▶ **YOUR GOAL**
Among the entries below, the lines from the one with "Image resolution: width=677" up to and including the one with "Task: Click the left" are to be restated exactly, without pictures.

▶ **EXERCISE MATERIAL**
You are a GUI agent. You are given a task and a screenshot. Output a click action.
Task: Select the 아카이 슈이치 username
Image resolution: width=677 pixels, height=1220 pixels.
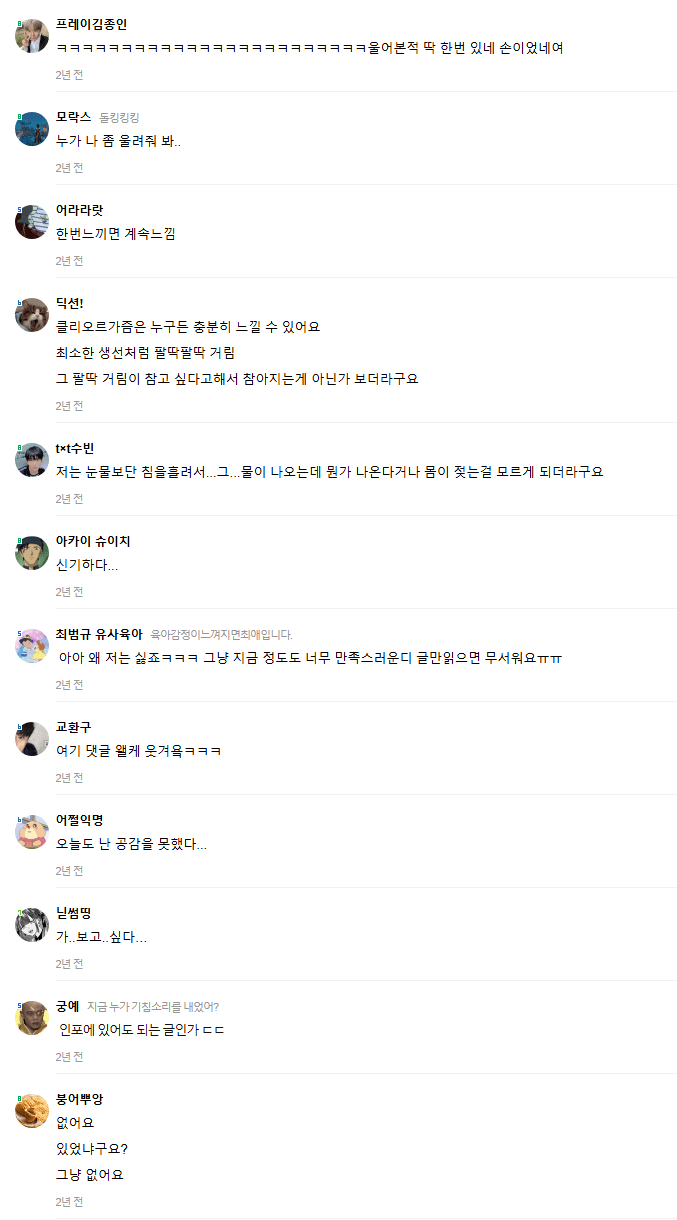point(93,541)
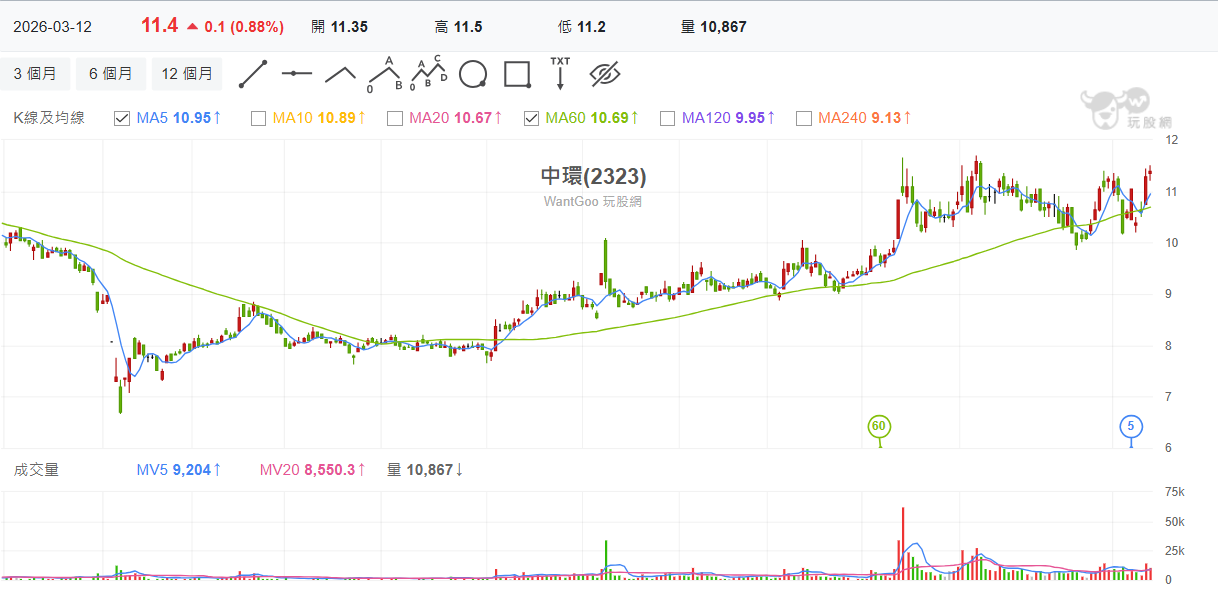Turn on the MA240 moving average checkbox
Viewport: 1218px width, 589px height.
pyautogui.click(x=804, y=119)
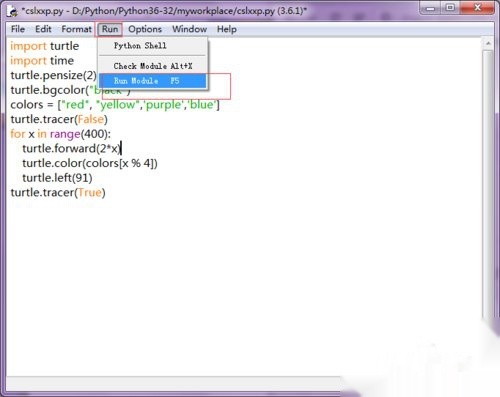Open the Format menu

point(76,29)
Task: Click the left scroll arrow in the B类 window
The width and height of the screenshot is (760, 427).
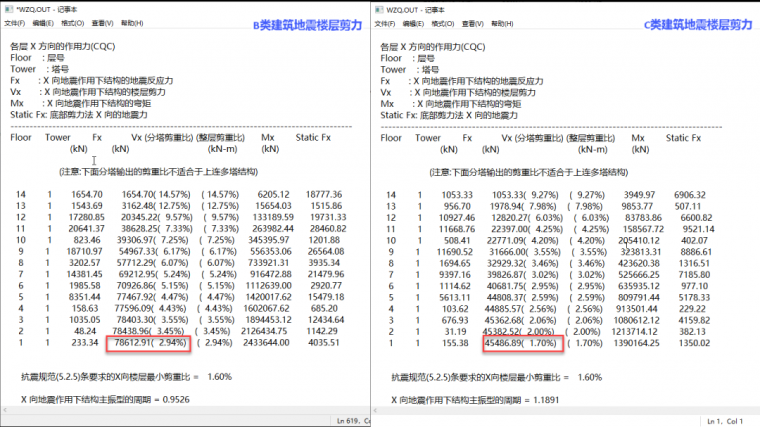Action: 5,410
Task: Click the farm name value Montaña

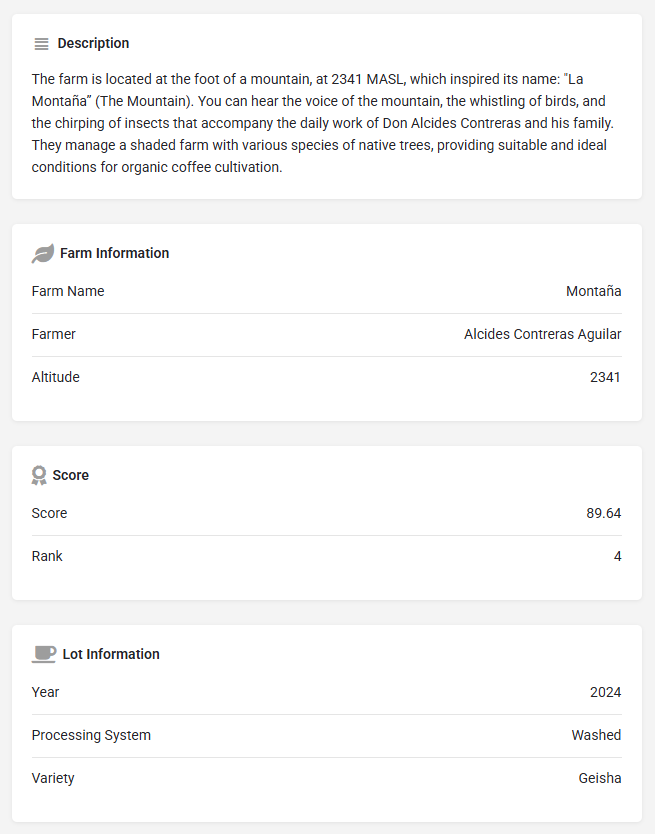Action: click(x=593, y=291)
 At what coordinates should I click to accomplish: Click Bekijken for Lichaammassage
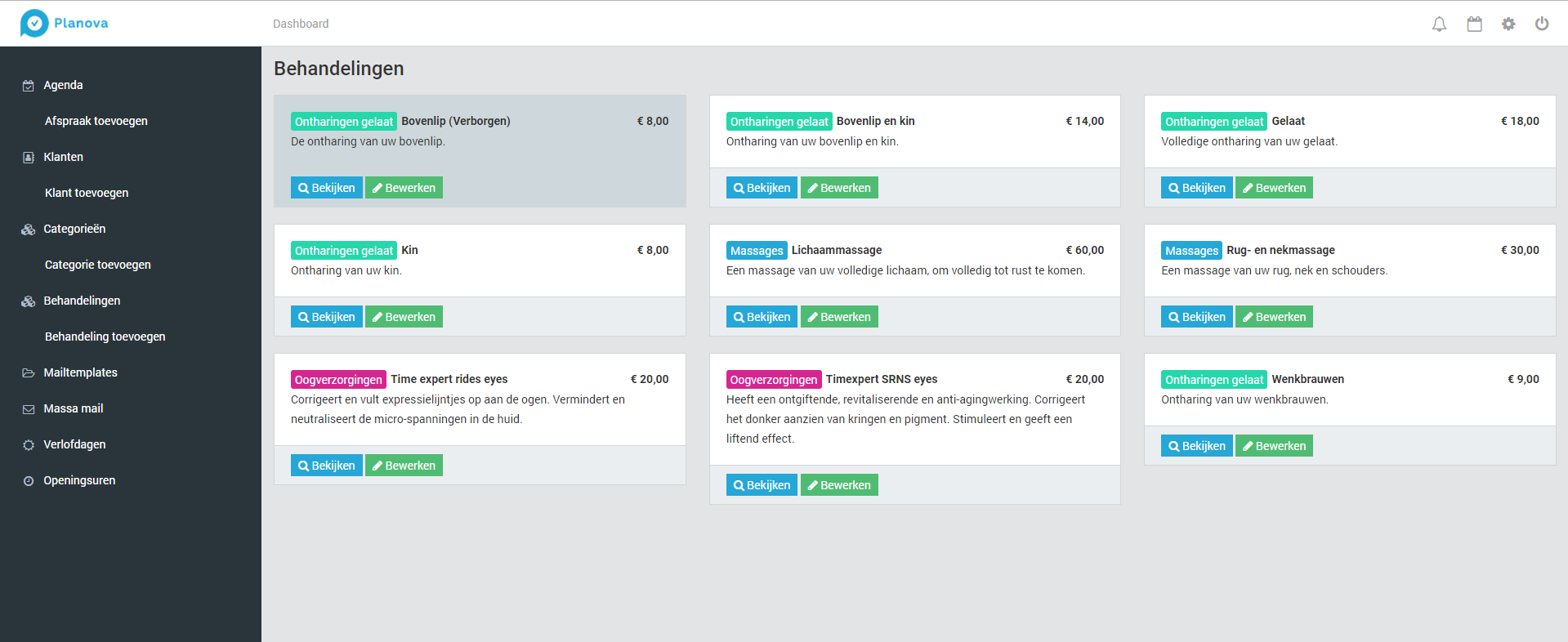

▶ **TASK RESULT**
Image resolution: width=677 pixels, height=1220 pixels.
point(93,541)
Turn on the MA240 moving average checkbox
Viewport: 1218px width, 589px height.
pyautogui.click(x=804, y=119)
Open the Format menu

point(76,29)
Task: Click the left scroll arrow in the B类 window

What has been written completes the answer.